Symbolisches Zeichen
Befreundete Staaten wie Südafrika, Burundi, Tansania und Malawi haben im Rahmen der Südafrikanischen Entwicklungsgemeinschaft (SADC) weitere militärische Hilfe zugesagt. Bereits seit vergangenem Jahr sind 3000 südafrikanische, malawische und tansanische Soldaten im Ostkongo stationiert. Ihr ursprüngliches Mandat lautete, Goma zu verteidigen; beim Einmarsch der M23-Rebellen ging ihnen laut Angaben von Südafrikas Verteidigungsministerium jedoch die Munition aus. Dreizehn Südafrikaner und zwei Tansanier starben bei Gefechten, so die Angaben der jeweiligen Regierungen. In einer Krisensitzung zu Beginn der Woche kündigte die SADC an, den Kongo weiter militärisch zu unterstützen. Gegenüber der WOZ lassen M23-Offiziere verlauten, ihr Ziel sei es, diesen Truppen die Nachschubwege abzuschneiden – insbesondere über den Flughafen Kavumu.
Bereits zu Beginn der Woche flohen Tausende Einwohner:innen von Bukavu aus Angst vor einem Vorrücken der M23 in Richtung der Grenze zu Burundi. Währenddessen hat die Uno-Blauhelmmission Monusco laut eigenen Angaben ihr Personal von dort abgezogen. Auch in Kinshasa haben Uno und US-Botschaft ihre Mitarbeiter:innen angewiesen, das Land zu verlassen. Internationale NGOs folgen dem Beispiel. Denn in der Millionenmetropole ganz im Westen des Landes werden weitere Ausschreitungen befürchtet. Schon vergangene Woche haben in Kinshasa wütende Mobs zahlreiche Botschaften geplündert und in Brand gesetzt, neben der ruandischen auch die belgische und die französische. Die Protestierenden werfen westlichen Regierungen Komplizenschaft mit Ruanda und der M23 vor.
Gleichzeitig wird noch immer nach diplomatischen Lösungen gesucht. Die Staatschefs der Ostafrikanischen Gemeinschaft (EAC) und der SADC haben für kommenden Freitag ein Gipfeltreffen in Tansania anberaumt: Dort sollen der kongolesische Präsident Tshisekedi und sein ruandischer Amtskollege Paul Kagame an einem Tisch zusammenkommen.
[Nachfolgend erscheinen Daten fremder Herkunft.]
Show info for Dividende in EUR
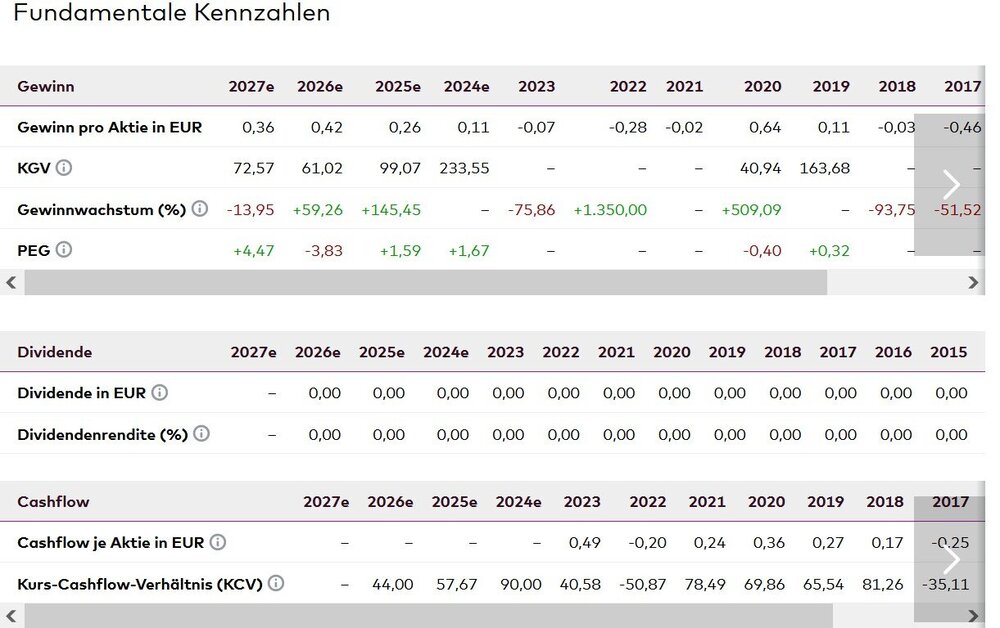The height and width of the screenshot is (628, 1000). 159,393
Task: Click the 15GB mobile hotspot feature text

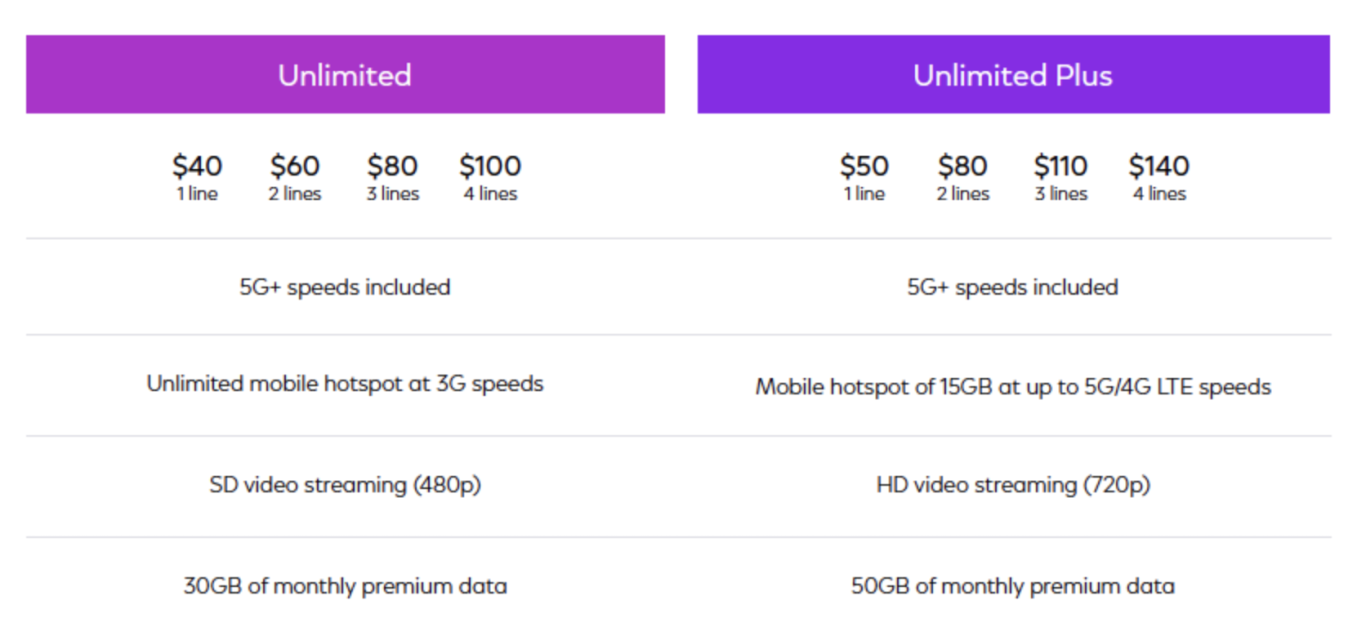Action: tap(1013, 387)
Die Nachbarländer pochen auf eine politische Übereinkunft, bevor der Krieg weiter eskaliert.
Als symbolisches Zeichen haben die M23-Rebellen im Vorfeld des Gipfels einen Waffenstillstand ausgerufen – aus «humanitären Gründen», wie sie in einer Erklärung verlauten liessen. Ausdrücklich betonte M23-Sprecher Lawrence Kanyuka, es gebe «keinerlei Intention», Bukavu oder «andere Lokalitäten» unter Kontrolle zu bringen. «Wir können nur hoffen, dass sie dies auch ernst meinen», sagt dazu der Menschenrechtsanwalt in Goma.